In South Korea, an income of 35% of the standard median income is considered to be a basic living income; therefore, the government is building a system to resolve various inequalities. The basic income standard differs every year, and the proportion of recipients of the National BLS is generally maintained at 2–3% of the total population [10]. As recipients of BLS experience many diseases and inequalities, various policies are being implemented to compensate, and medical, education, and living expenses are supported. However, the problem with BLS is not simple. Although many studies have noted the lower health status of individuals receiving BLS, they are also less likely to have high-quality education, advance to higher levels of education, and have high-salary jobs, and are more likely to live in areas with low access to healthcare and have a lower frequency of medical visits due to lower income, services, the burden of expensive treatment, and low disease awareness [15,30]. We observed similar findings. Individuals in the BLS group were older, more likely to be unemployed, had a higher divorce rate, were more rural, and were more likely to be current smokers.
Unfortunately, this phenomenon also applies to children and adolescents. Among adolescents belonging to these households, those with household food insecurity had a 1.38 times higher incidence of MS, and the proportion of individuals with a household income below the poverty level was high [53]. In another study of adolescents aged 13–18 years, MS not only increased 1.5 times in males and 4 times in females in low-income groups, but they also had a high rate of smoking and alcohol consumption [54].
The results of this study will be very useful for practical applications. Healthcare experts from medical, government, and public health organizations responsible for BLS can provide a deeper background in understanding their characteristics. One outcome for which BLS differs from non-BLS is the lack of nutritional education in men. In addition, while the intake of carbohydrates, cholesterol, and natrium is high in men and women with BLS, the intake of unsaturated fatty acids, dietary fiber, and vitamin C, which are known to be beneficial to health, is relatively low. Therefore, in order to prevent or improve MS, efforts should be made to increase activity as well as education on low-cost dietary habits and food selection.
This study has several limitations. This is a cross-sectional study; therefore, it is difficult to determine the effect of economic status on the cause of the disease. In addition, people who are currently extremely low-income but in welfare-blind areas may not have been selected by the BLS.

5. Conclusions

MS was more common in the BLS group than in the non-BLS group. In the non-BLS and BLS groups, an increased prevalence of MS was associated with high caloric intake, low breakfast frequency, low nutritional awareness, low walking frequency, and low strength exercise. In the BLS group, MS was associated with not receiving nutritional education, whereas in the non-BLS group it was associated with the frequency of eating out and low MHA leisure activities. High BLS and a sedentary lifestyle in men increased the risk of MS. Men and women with BLS had higher carbohydrate, cholesterol, and natrium intakes, while their intakes of unsaturated fatty acids, dietary fiber, and vitamin C were lower than non-BLS. Establishing an appropriate eating culture and increasing activity type through nutritional education in the BLS group may reduce the risk of MS.

Supplementary Materials

The following supporting information can be downloaded at: https://www.mdpi.com/article/10.3390/nu16111677/s1. Table S1: Dietary Survey Questionnaire.

Author Contributions

Y.K. and Y.P., conceptualization, supervision; K.S. and Y.K., methodology, formal analysis, review and editing; Y.P., investigation; K.S. and Y.P., original draft writing. All authors contributed to editorial changes in the manuscript. All authors have read and agreed to the published version of the manuscript.

Funding

This study has been undertaken with the support of a research grant bestowed by Gangneung-Wonju National University in 2024.

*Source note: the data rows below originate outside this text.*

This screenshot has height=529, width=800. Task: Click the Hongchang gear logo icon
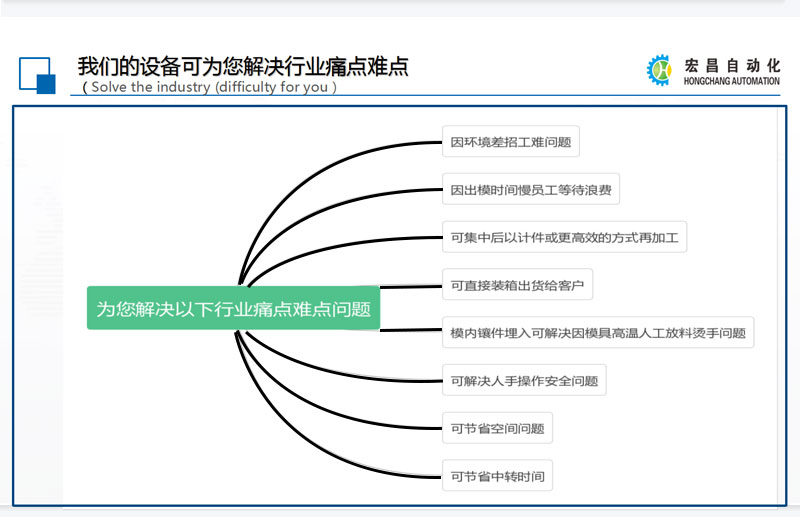660,70
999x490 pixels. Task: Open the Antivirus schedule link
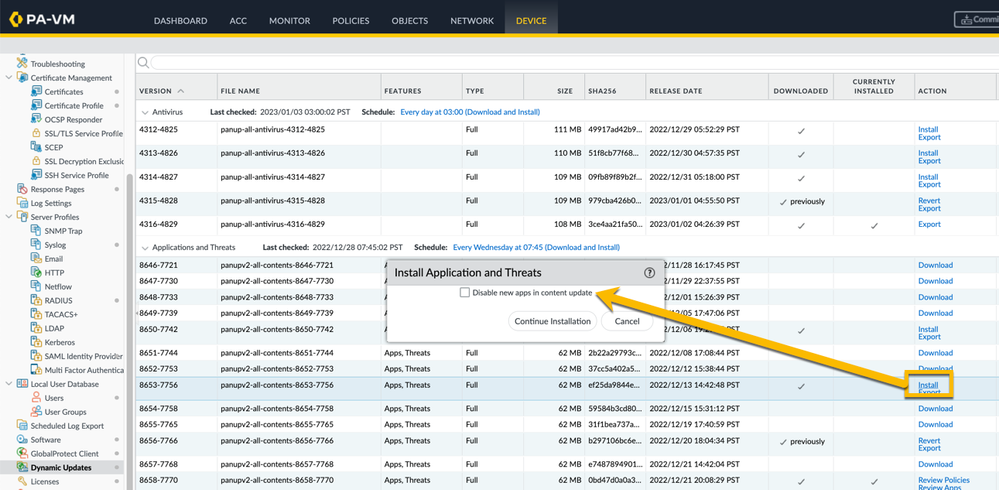pyautogui.click(x=469, y=113)
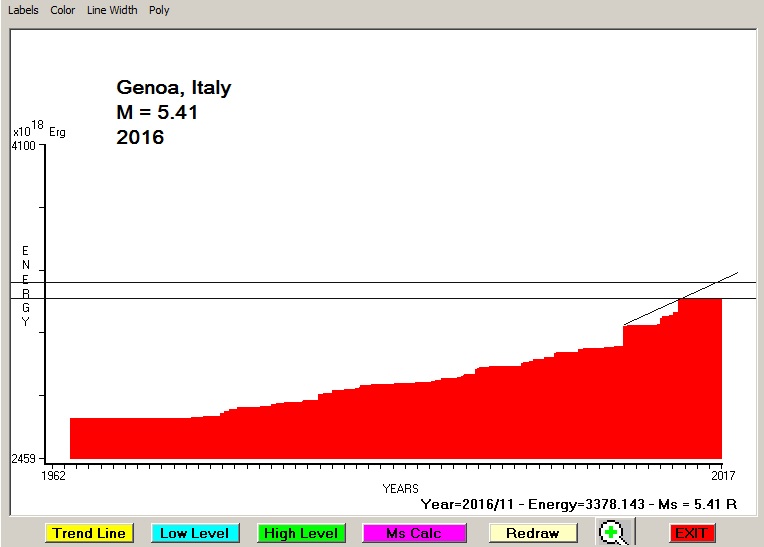
Task: Click the 2459 minimum energy axis value
Action: pyautogui.click(x=23, y=459)
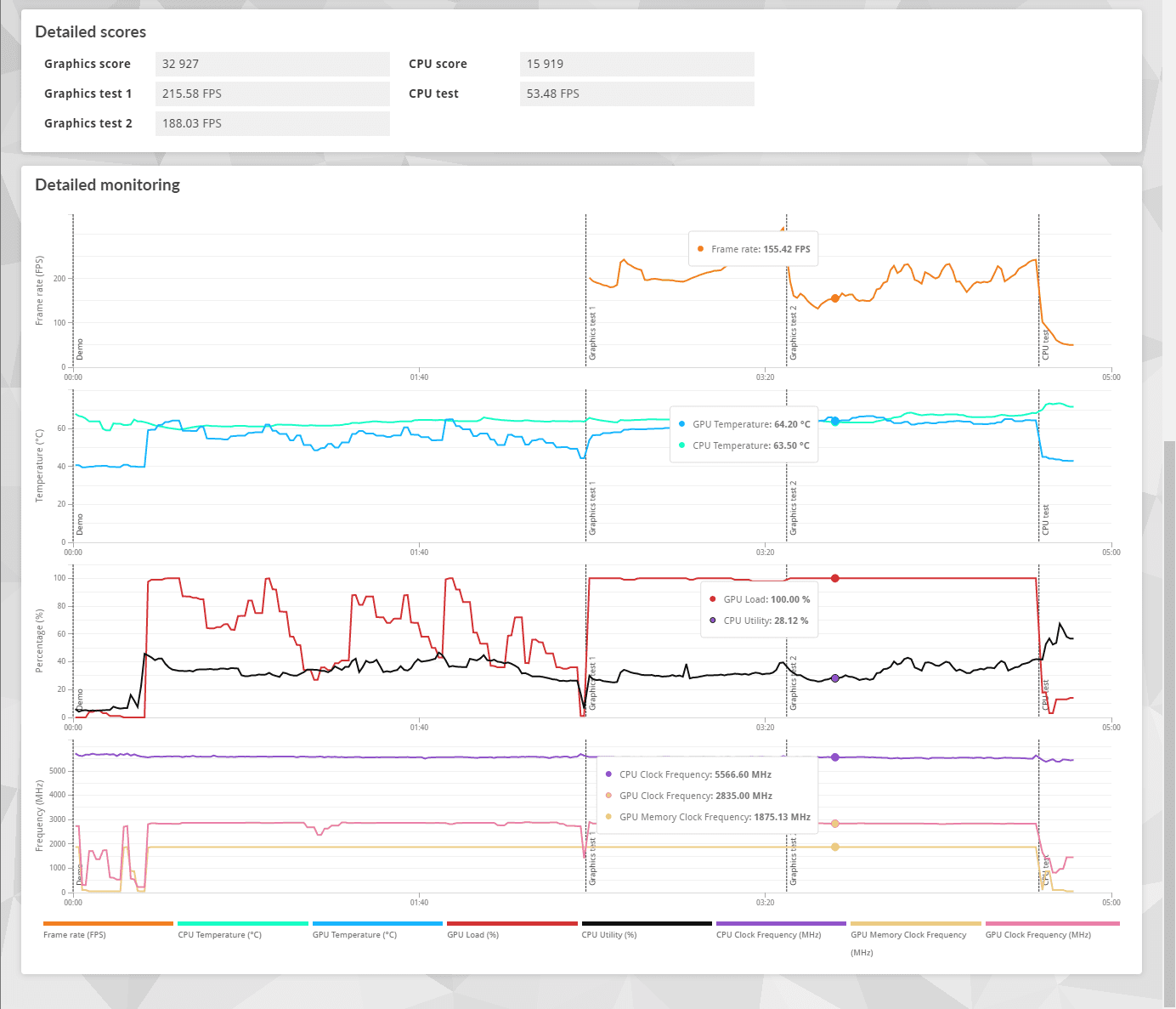Click the CPU Utility data point on percentage chart
This screenshot has height=1009, width=1176.
[835, 678]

Institutional Review Board Statement

This study was approved by the Institutional Review Board of Gangneung–Wonju National University (Number 2020-16, 26 March 2020).

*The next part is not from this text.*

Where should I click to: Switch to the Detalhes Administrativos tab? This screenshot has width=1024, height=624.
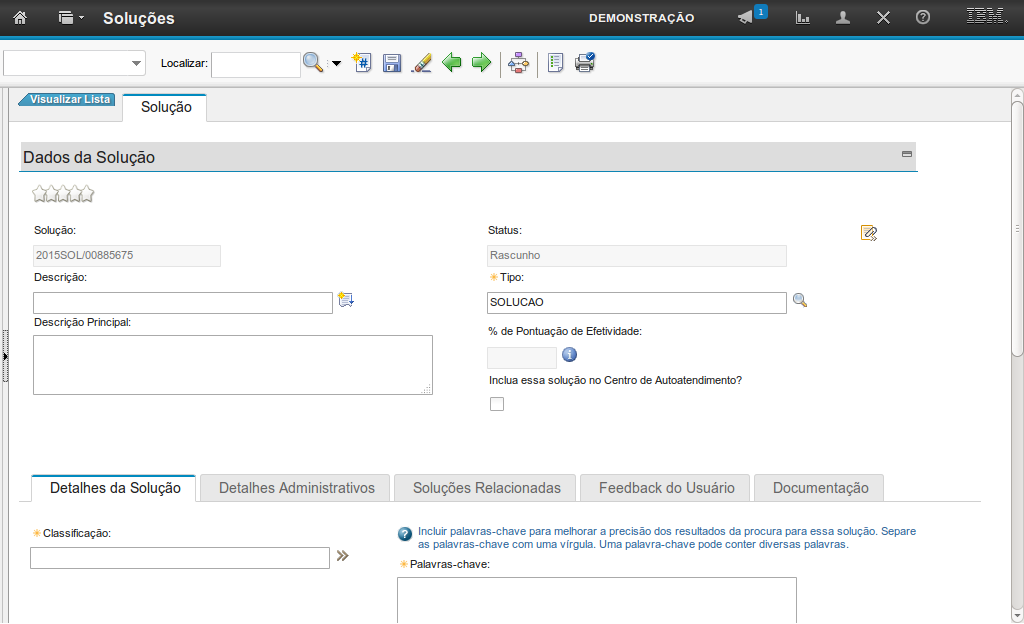point(296,488)
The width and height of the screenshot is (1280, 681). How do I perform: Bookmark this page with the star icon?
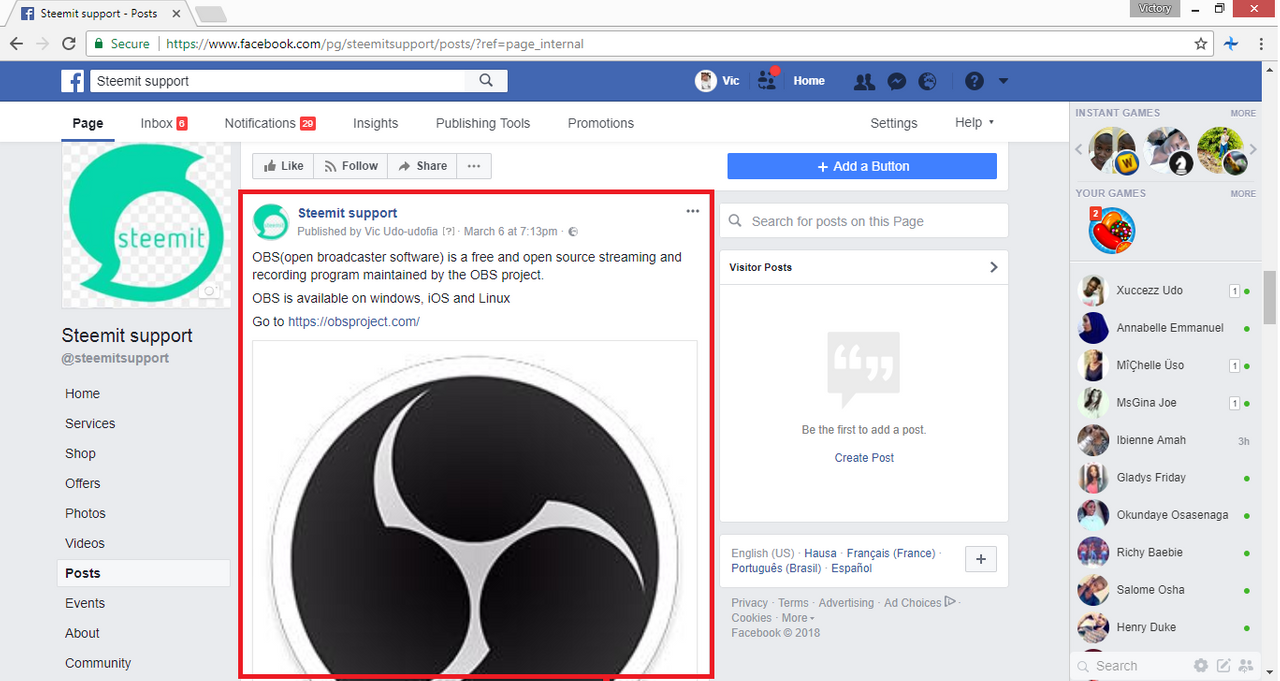coord(1201,44)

Informed Consent Statement

Written informed consent was obtained from all participants.

Data Availability Statement

This study analyzed data released from government agencies: [https://knhanes.kdca.go.kr] (accessed on 20 January 2024).

Acknowledgments

The authors would like to thank Gangneung-Wonju National University for administrative support. All individuals included in this section have consented to the acknowledgement.

Conflicts of Interest

The authors declare no conflicts of interest. The funders had no role in the study design; collection, analyses, or interpretation of data; writing of the manuscript; or decision to publish the results.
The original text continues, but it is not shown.